• SUPPLIED PASSAGE:
++++++
Thousands of people protested France’s special virus pass with marches through Paris and other French cities on Saturday. Most demonstrations were peaceful, but sporadic clashes with riot police marked protests in the French capital.

Some 3,000 security forces deployed around Paris for a third weekend of protests against the pass that will be needed soon to enter restaurants and other places. Police took up posts along the Champs-Elysees to guard against an invasion of the famed avenue.

With virus infections spiking and hospitalizations rising, French lawmakers have passed a bill requiring the pass in most places as of Aug. 9. Polls show a majority of French support the pass, but some are adamantly opposed. The pass requires a vaccination or a quick negative test or proof of a recent recovery from COVID-19 and mandates vaccine shots for all health care workers by mid-September.

Across the Alps, thousands of anti-vaccine pass demonstrators marched in Italian cities including Rome, Milan and Naples for the second consecutive week. Milan demonstrators stopped outside the city’s courthouse chanting “Truth! “Shame!” and “Liberty!” while in Rome they marched behind a banner reading “Resistance.” Those demonstrations were noisy but peaceful.
++++++
• WORK INSTRUCTION:
Please carry on the news report about the virus pass protests in France and Italy, starting right after its final sentence.
++++++
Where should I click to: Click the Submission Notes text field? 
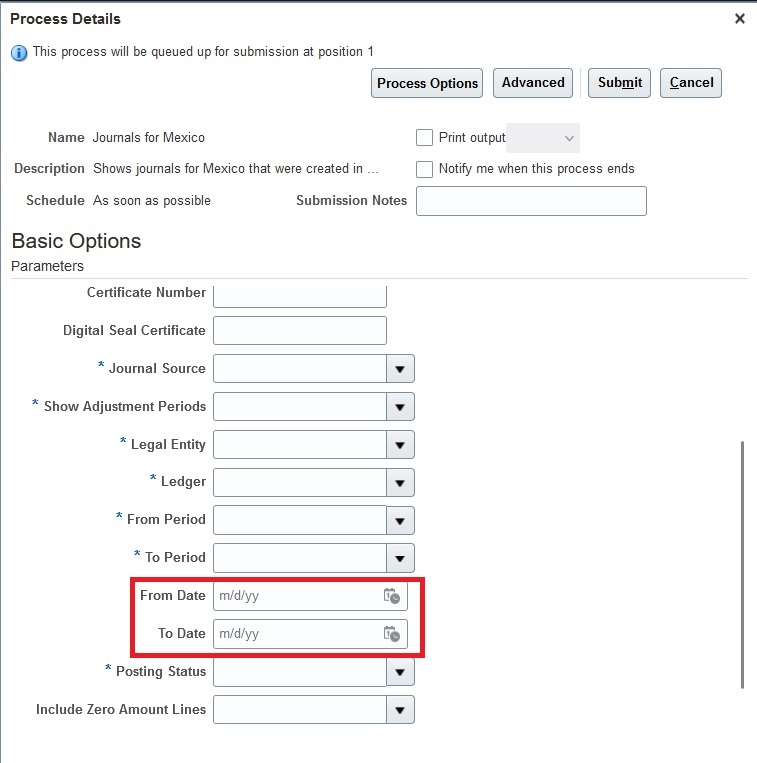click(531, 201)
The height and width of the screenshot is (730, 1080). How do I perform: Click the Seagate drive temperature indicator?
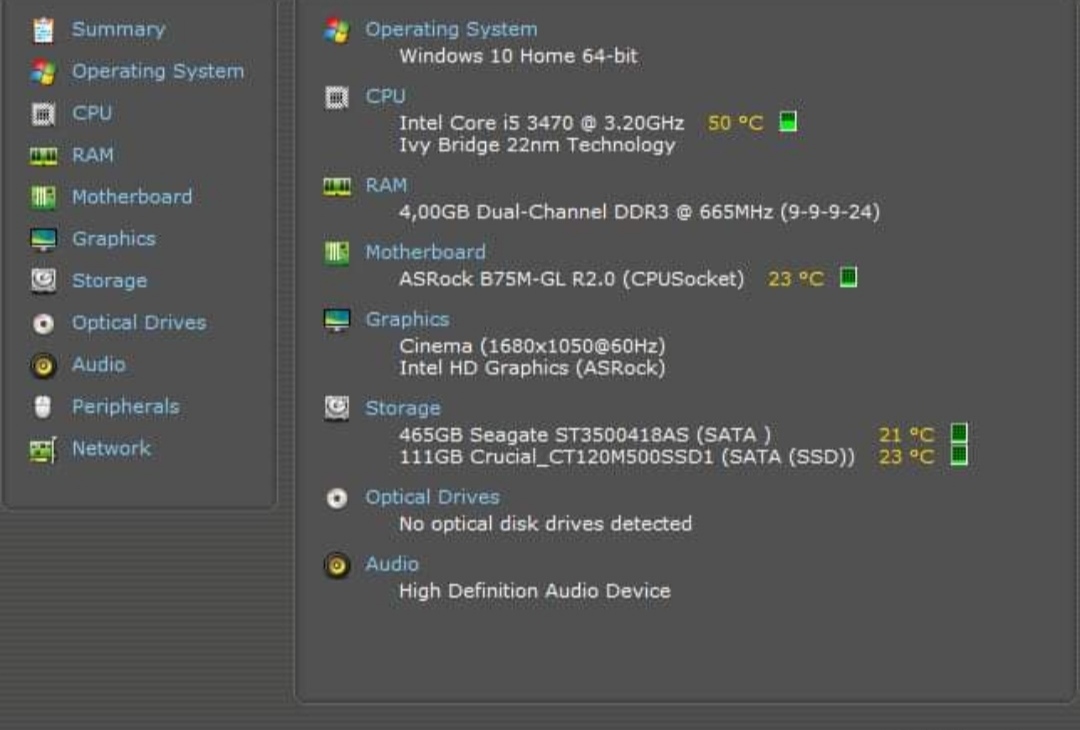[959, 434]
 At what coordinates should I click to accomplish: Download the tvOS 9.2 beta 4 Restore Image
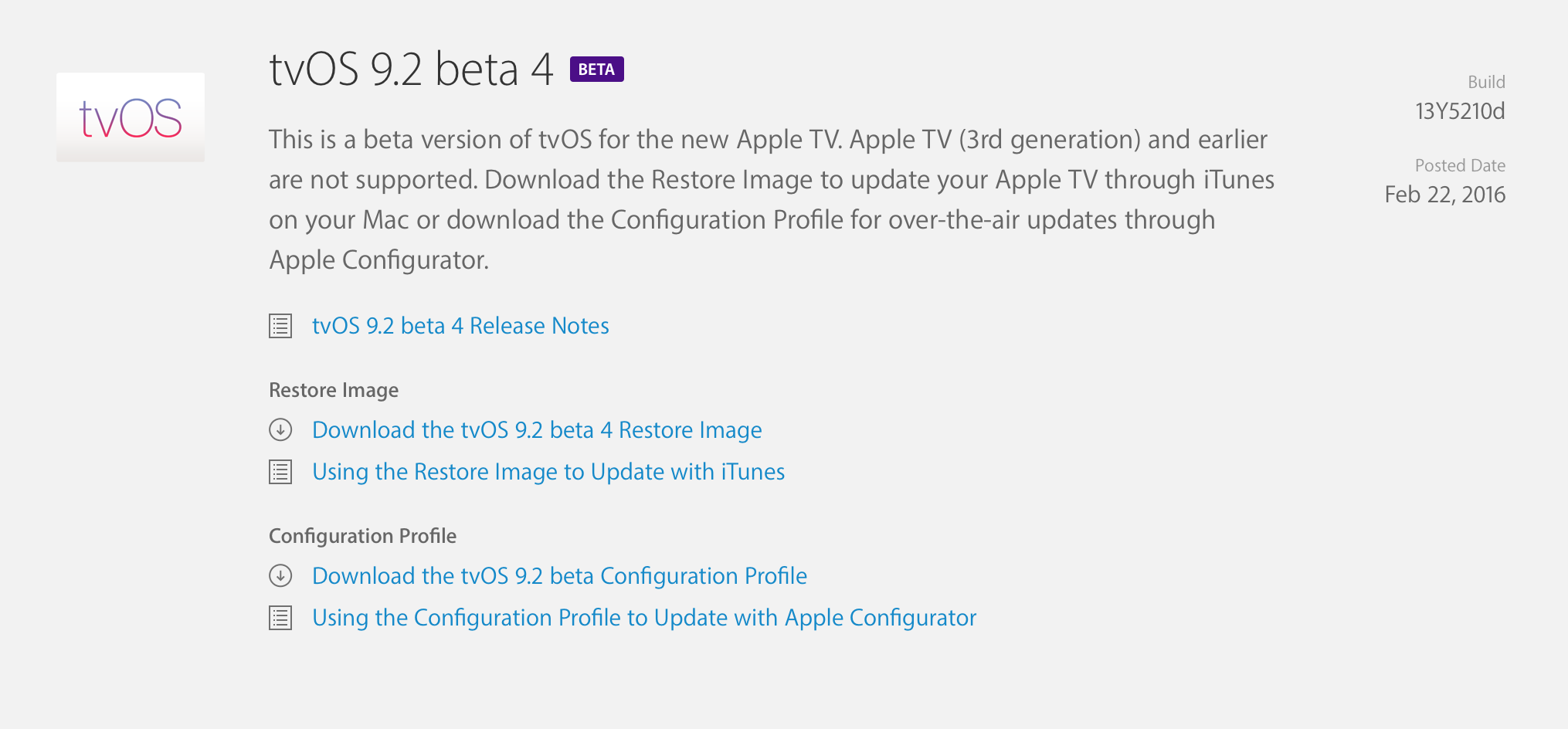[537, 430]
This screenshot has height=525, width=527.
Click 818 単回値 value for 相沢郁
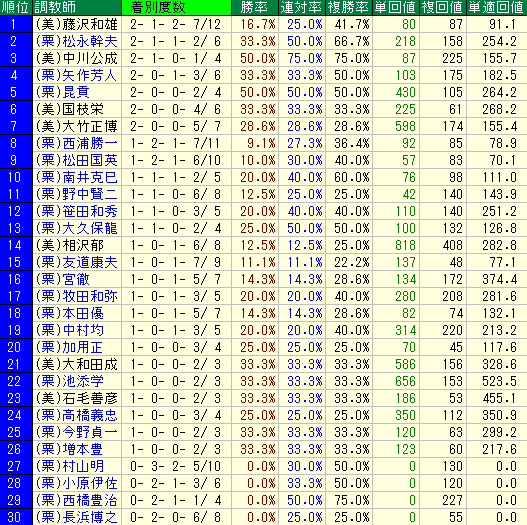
++++++
• RESULT OF THIS EXERCISE:
For anti-vaccine pass demonstrators in France, “Iiberty” was the slogan of the day. The marches drew some 204,000 people around the country. Some 14,250 people hostile to the pass protested in Paris, several thousand more than a week ago.

Hager Ameur, a 37-year-old nurse, said she resigned from her job, accusing the government of using a form of “blackmail.”

“I think that we mustn’t be told what to do,” she told The Associated Press, adding that French medical workers during the first wave of COVID-19 were quite mistreated. “And now, suddenly we are told that if we don’t get vaccinated it is our fault that people are contaminated. I think it is sickening.”

Tensions flared in front of the famed Moulin Rouge nightclub in northern Paris during what appeared to be the largest demonstration. Lines of police faced down protesters in up-close confrontations during the march. Police used their fists on several occasions.